# Mehrfachschachtelung SELECT



## b1zarRe (22. Nov 2011)

Hi,

ich erlerne neuerdings SQL(mit ACCESS) und bald auch SQL in Verbindung mit Java.
Ich habe soweit die Grundlagen halbwegs drin (so gut es geht, nach 2-3 Wochen), nur bereiten mir die Mehrfachschachtelungen immer wieder Probleme....

Eine Übung war diese hier:
http://www8.pic-upload.de/22.11.11/g4jdkij9numz.jpg

Meine Überlegung dazu warIch gehe da immer von unten nach oben heran... bessere tipps?!)

Im 3. select wird gesagt: das er alles anzeigen soll aus bestelldetails wo die bestellnr mit bestellungen bestellnr übereinstimmt sowie bestelldetails mit artikel über artikel nr. sprich die bestelldetails mit einem bestellungen, artikel, bestelldetails join.

im 2. select will er alles haben, was kategoriename = gewürze hat und ein join zwischen kategorie und artikel und die datensätze die NICHT denen entsprechen die ich im 3. select erwähnt hab.

im 1. select will er alles aus bestellungen haben von genau gegenteiligen sachen die ich ausm 2. select aufgezählt habe.
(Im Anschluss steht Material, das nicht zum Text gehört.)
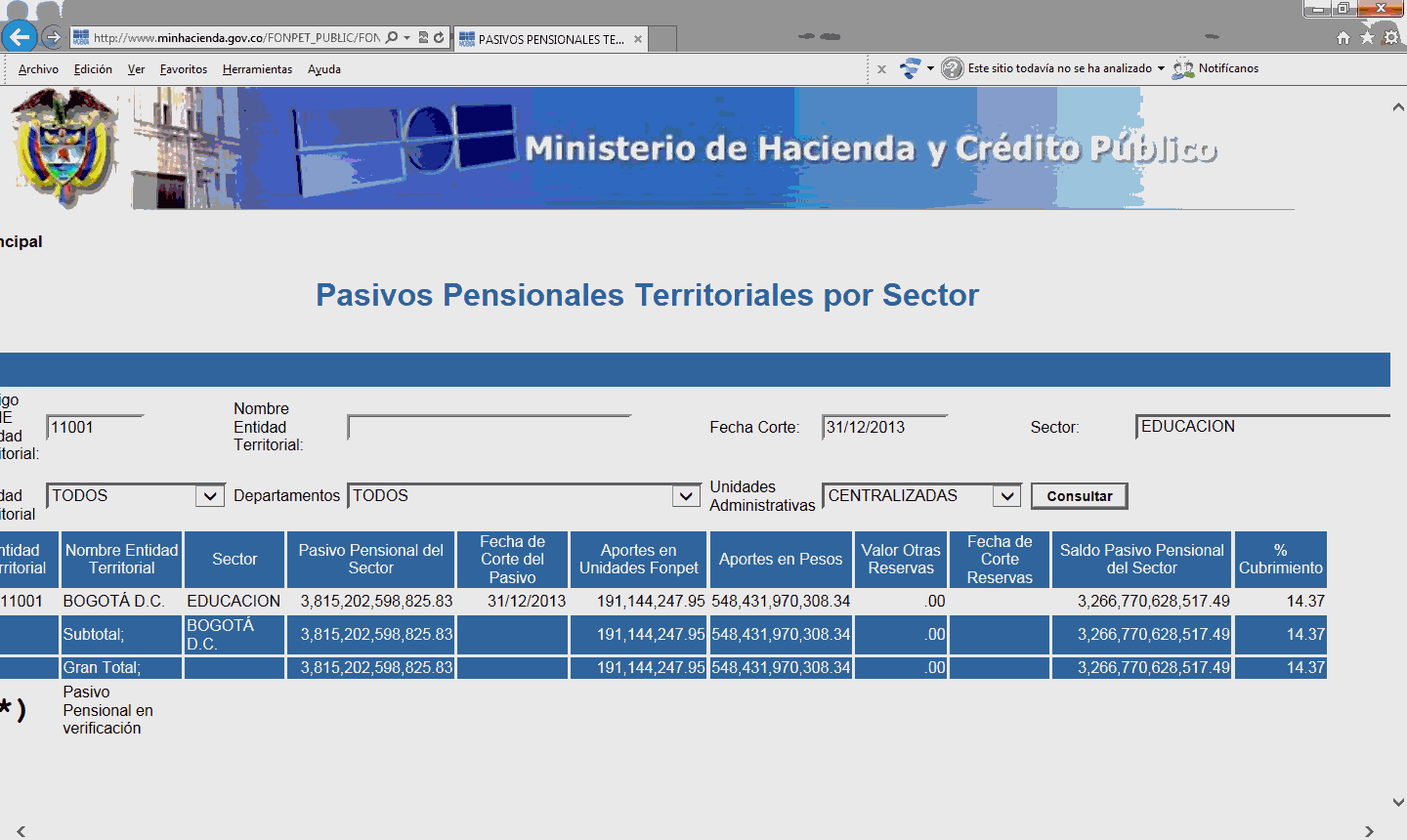Open the Favoritos menu
The height and width of the screenshot is (840, 1407).
(x=184, y=69)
Meiner logik nach heißt das nun:
er will alles aus bestellungen haben, also alle datensätze die nicht aus gewürze stammen (kategoriename) keinen gültigen bestellungen, artikel, bestelldetails join -> also alle datensätze die nocht nicht bestellt wurden und  die nicht aus der kategorie gewürze stammen. 

stimmt das?! Bzw. wie geht ihr bei ANY, EXISTS, ALL etc. mit mehren Schachtelungen vor??


----------



## Gast2 (22. Nov 2011)

Hm, ich denke das was du beschreibst wäre eher was wie NOT IN. So hörts sich zumindest an.
EXISTS gibt genau dann true zurück, wenn das query mindestens eine Reihe zurückgibt.


----------



## b1zarRe (24. Nov 2011)

Oder kann man das vielleicht so sehen, dass es quasi eine Art doppelt Negation ist und es sich somit logisch aufhebt???


----------